2. Lack of postgraduate training and specialist periodicals for pathologists.
3. The main reason that inters and intraobserver reliability is poor, is the lack of specialist pathologists specializing in the field of gynecology. In this study, the pathologists that reviewed slides were general and did not have a specialty in gynecology.
For the investigation of validity, 131 women with positive and negative biopsy were interned in this study. Sensitivity for diagnosis of ASCUS and worse was higher than other studies done in the past . This is because, in this study, all patients' Pap smear and pathology slides were examined by a pathologist who had fellowship in the pathology of gynecology and had a high level of experience and skill in this field and all slides were examined with high accuracy. In our study, by increasing the threshold, the specificity of the test increased and this was in keeping with other studies . These results indicated that Thin-Prep Pap test is very sensitive to the diagnosis of early stages of the disease and much more specific in a high degree of disease. Also, we showed that the Thin-Prep Pap smear has high sensitivity and has no problems such as sampling errors and low screening quality in comparison with conventional Pap smear . The sensitivity and other statistics in our study indicated that Thin-Prep Pap test is more valid than the conventional Pap smear.
It is good to know that in many pathology centers screeners examine the pap smear slides to help the pathologists, but there is no supervise and quality control on their performance. This can have a negative effect on the correct diagnosis of disease. So, it is recommended that monitor the performance of screeners and pathologists and quality control should be taken into account.
Because the patients’ characteristics and clinical data were not available, we could not estimate the added diagnostic value of the Thin-Prep Pap test.
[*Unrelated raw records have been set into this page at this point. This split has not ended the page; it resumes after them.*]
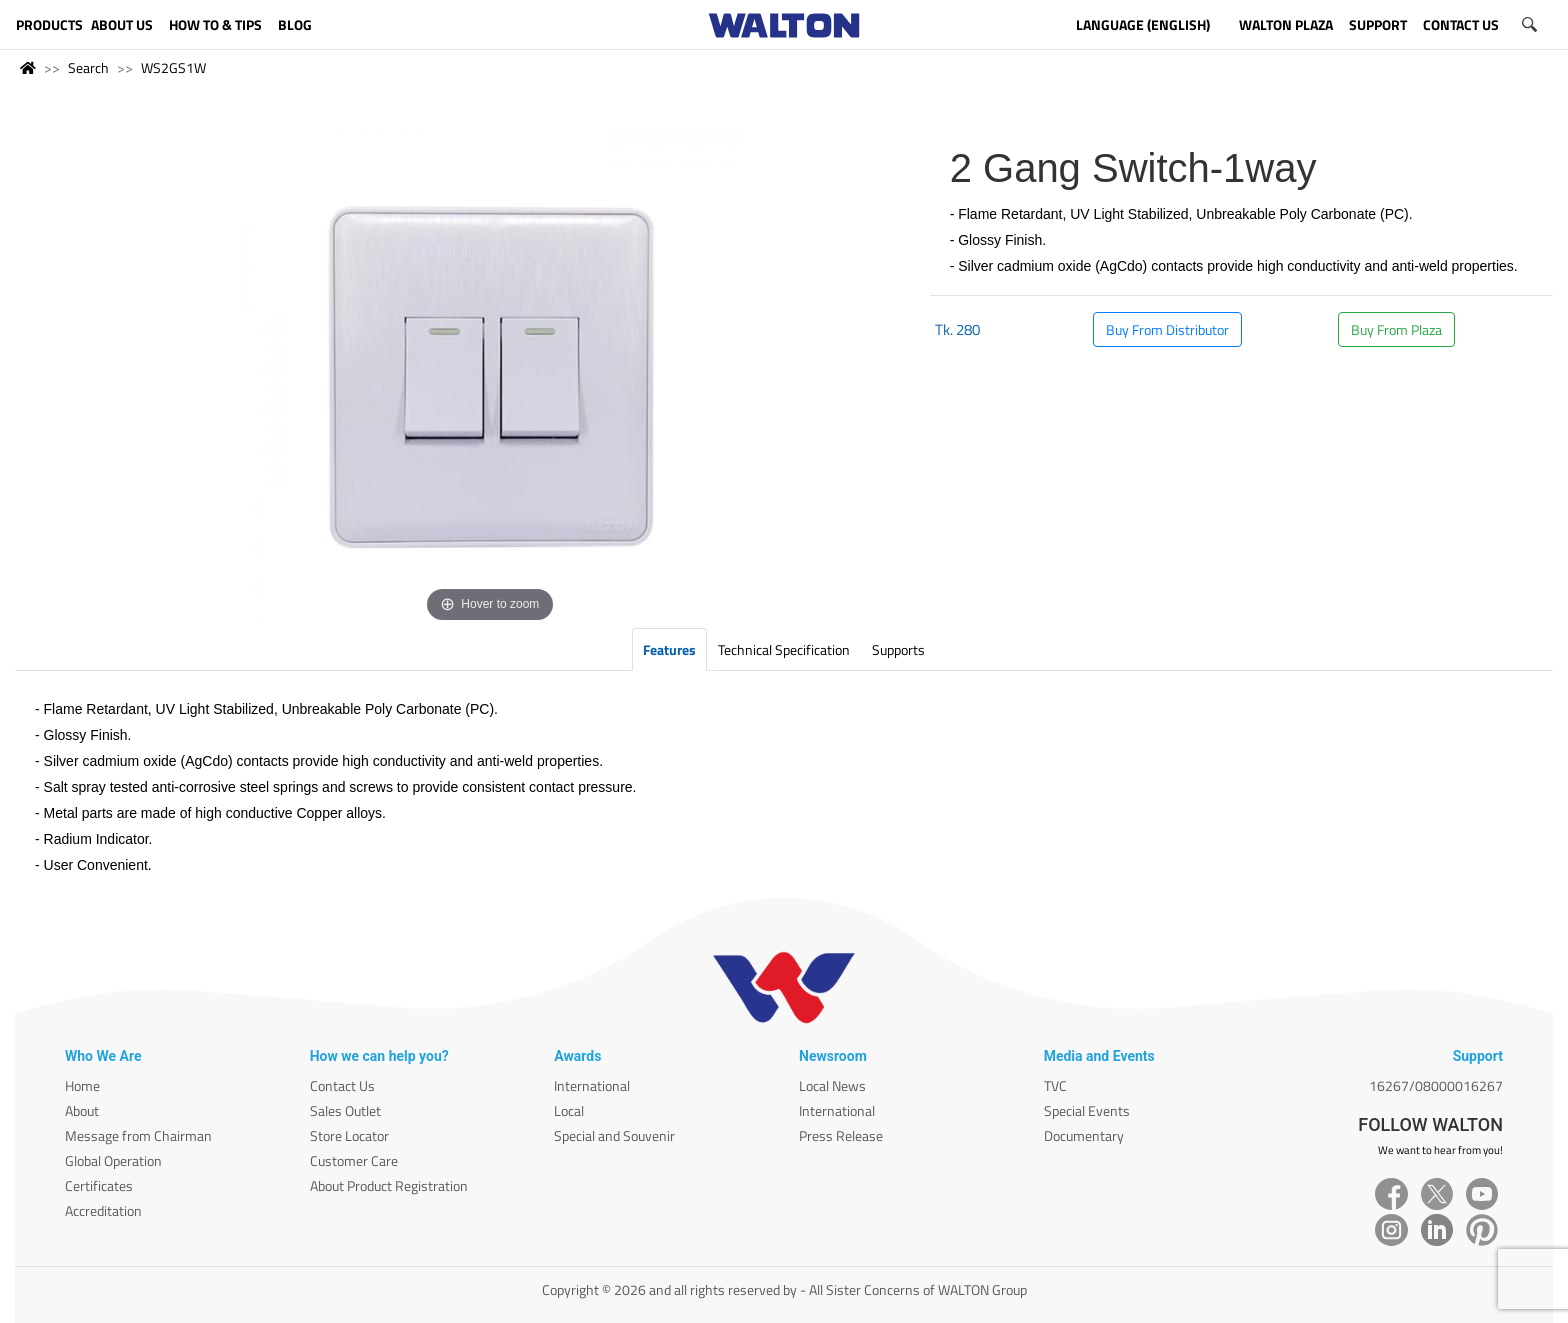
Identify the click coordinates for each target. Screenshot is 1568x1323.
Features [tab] (669, 649)
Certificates (99, 1185)
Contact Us (342, 1085)
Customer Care (354, 1160)
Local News (832, 1085)
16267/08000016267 (1436, 1085)
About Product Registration (389, 1185)
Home (82, 1085)
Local (569, 1110)
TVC (1055, 1085)
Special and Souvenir (614, 1135)
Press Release (841, 1135)
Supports (898, 649)
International (592, 1085)
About (82, 1110)
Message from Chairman (138, 1135)
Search (88, 67)
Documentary (1084, 1135)
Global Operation (113, 1160)
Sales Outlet (345, 1110)
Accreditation (103, 1210)
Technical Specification (784, 649)
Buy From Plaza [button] (1396, 329)
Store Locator (349, 1135)
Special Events (1087, 1110)
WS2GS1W (173, 67)
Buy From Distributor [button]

We consider this as one of the main limitations of our study.
In conclusion, in summary, based on our results Thin-Prep Pap test can be considered as a screening test for early detection of cervical cancer. However, poor inter-observer reliability and moderate intra observer reliability should be taken into account. Experience and specialty affect reliability's results. Therefore using of experienced and specialist pathologists in the pathology centers and quality control on their performance can improve the reliability of the test and help to use this test as a test in the diagnosis of cervix cancer in early stages.
This study is a part of the MSc thesis supported by Shahid Beheshti University of Medical Sciences.
This research did not receive any specific grant from funding agencies in the public, commercial, or not-for-profit sectors.
Conflict of interest
The authors declare no conflict of interest.